Photograph by Johnny Louis — FilmMagic/Getty Images
By Ben Geier
November 6, 2015

Editor’s Note: This article was originally published with the headline “Ben Carson Just Admitted to a Serious Lie”, and later “Ben Carson Just Admitted to a Serious Fabrication”. The basis of Fortune’s story was the POLITICO story “EXCLUSIVE: Ben Carson admits fabricating West Point scholarship“. Fortune has removed portions of this story stating that Carson fabricated or lied about the West Point story. The original version of the POLITICO story said that the Carson campaign had admitted that “a central point in his inspirational personal story was fabricated: his application and acceptance into the U.S. Military Academy at West Point.”

The Carson campaign denied admitting such a thing. The Carson campaign on Friday clarified Dr. Carson’s story and said that he received an informal offer of nomination to West Point from General William Westmoreland, but he opted not to pursue it.

Politico clarified its own story with an editor’s note:

POLITICO stands by its reporting on this story, which has been updated to reflect Ben Carson’s on the record response. The original story and headline said that Carson’s campaign had admitted he “fabricated” a “full scholarship” from West Point, but now Carson denies that his campaign’s statement constituted such an admission, and the story and headline were changed to reflect that. POLITICO’s reporting established that Carson said he received a “full scholarship” from West Point, in writing and in public appearances over the years — but in fact he did not and there is actually no such thing as a “full scholarship” to the taxpayer-funded academy. And today in response to POLITICO he acknowledged for the first time that was not the case. Carson never explicitly wrote that he had applied for admission to West Point, although that was the clear implication of his claim to have received an offer of a “full scholarship,” a point that POLITICO’s initial report should have made clear.

Carson’s West Point story appeared first in his best-selling 1992 biography “Gifted Hands.” In the book, Carson said he met with General William Westmoreland, a key figure in the Vietnam War, in 1969. He claimed that the meeting was followed by an offer of a “full scholarship” to West Point.
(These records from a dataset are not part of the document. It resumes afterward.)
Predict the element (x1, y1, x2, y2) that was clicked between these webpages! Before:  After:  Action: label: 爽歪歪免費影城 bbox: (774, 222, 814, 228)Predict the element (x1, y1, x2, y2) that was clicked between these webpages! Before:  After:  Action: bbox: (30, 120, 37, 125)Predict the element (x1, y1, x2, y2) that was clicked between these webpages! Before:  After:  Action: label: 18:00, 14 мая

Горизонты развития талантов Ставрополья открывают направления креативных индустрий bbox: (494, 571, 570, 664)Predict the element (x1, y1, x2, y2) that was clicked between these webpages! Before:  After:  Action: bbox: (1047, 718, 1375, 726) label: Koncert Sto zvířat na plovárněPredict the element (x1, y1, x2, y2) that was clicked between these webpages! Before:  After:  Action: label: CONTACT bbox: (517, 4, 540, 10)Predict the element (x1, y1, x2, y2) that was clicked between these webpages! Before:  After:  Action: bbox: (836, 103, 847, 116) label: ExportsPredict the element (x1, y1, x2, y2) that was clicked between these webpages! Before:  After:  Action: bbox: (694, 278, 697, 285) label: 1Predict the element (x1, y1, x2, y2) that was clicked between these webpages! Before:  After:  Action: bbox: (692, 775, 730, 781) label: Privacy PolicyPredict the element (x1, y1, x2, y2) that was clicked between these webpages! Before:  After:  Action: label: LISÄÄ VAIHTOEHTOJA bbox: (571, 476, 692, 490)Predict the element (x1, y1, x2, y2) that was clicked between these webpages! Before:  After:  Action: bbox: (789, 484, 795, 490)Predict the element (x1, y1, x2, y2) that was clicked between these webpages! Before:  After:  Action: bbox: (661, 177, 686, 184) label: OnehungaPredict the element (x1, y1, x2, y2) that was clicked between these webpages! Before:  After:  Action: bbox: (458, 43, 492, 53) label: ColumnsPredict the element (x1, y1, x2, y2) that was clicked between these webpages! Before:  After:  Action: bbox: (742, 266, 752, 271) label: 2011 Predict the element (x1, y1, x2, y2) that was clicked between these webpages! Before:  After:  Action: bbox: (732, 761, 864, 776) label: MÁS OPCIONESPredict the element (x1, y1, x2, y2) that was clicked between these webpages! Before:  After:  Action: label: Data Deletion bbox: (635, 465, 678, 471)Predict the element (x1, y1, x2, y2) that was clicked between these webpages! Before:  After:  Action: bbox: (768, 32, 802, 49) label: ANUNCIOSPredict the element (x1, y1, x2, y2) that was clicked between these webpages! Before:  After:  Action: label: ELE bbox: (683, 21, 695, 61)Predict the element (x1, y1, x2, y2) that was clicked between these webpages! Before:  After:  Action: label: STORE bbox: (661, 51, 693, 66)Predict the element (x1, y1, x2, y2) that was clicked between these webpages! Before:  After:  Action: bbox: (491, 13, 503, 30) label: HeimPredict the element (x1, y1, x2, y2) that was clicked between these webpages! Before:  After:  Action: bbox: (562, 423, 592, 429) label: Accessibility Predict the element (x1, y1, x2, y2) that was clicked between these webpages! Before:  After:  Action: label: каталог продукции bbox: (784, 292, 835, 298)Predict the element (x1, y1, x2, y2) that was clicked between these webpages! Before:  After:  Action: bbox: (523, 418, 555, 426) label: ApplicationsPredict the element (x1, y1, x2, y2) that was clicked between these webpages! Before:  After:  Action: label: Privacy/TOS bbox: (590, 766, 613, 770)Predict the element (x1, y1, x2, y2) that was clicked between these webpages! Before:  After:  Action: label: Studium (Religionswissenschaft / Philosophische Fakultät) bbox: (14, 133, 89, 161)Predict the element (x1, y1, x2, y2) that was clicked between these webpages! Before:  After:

West Point told Politico, though, that it had no record of Carson being admitted. When confronted with these facts, Carson’s campaign manager Barry Bennett told POLITICO:

Dr. Carson was the top ROTC student in the City of Detroit. In that role he was invited to meet General Westmoreland. He believes it was at a banquet. He can’t remember with specificity their brief conversation but it centered around Dr. Carson’s performance as ROTC City Executive Officer. He was introduced to folks from West Point by his ROTC Supervisors. They told him they could help him get an appointment based on his grades and performance in ROTC. He considered it but in the end did not seek admission.”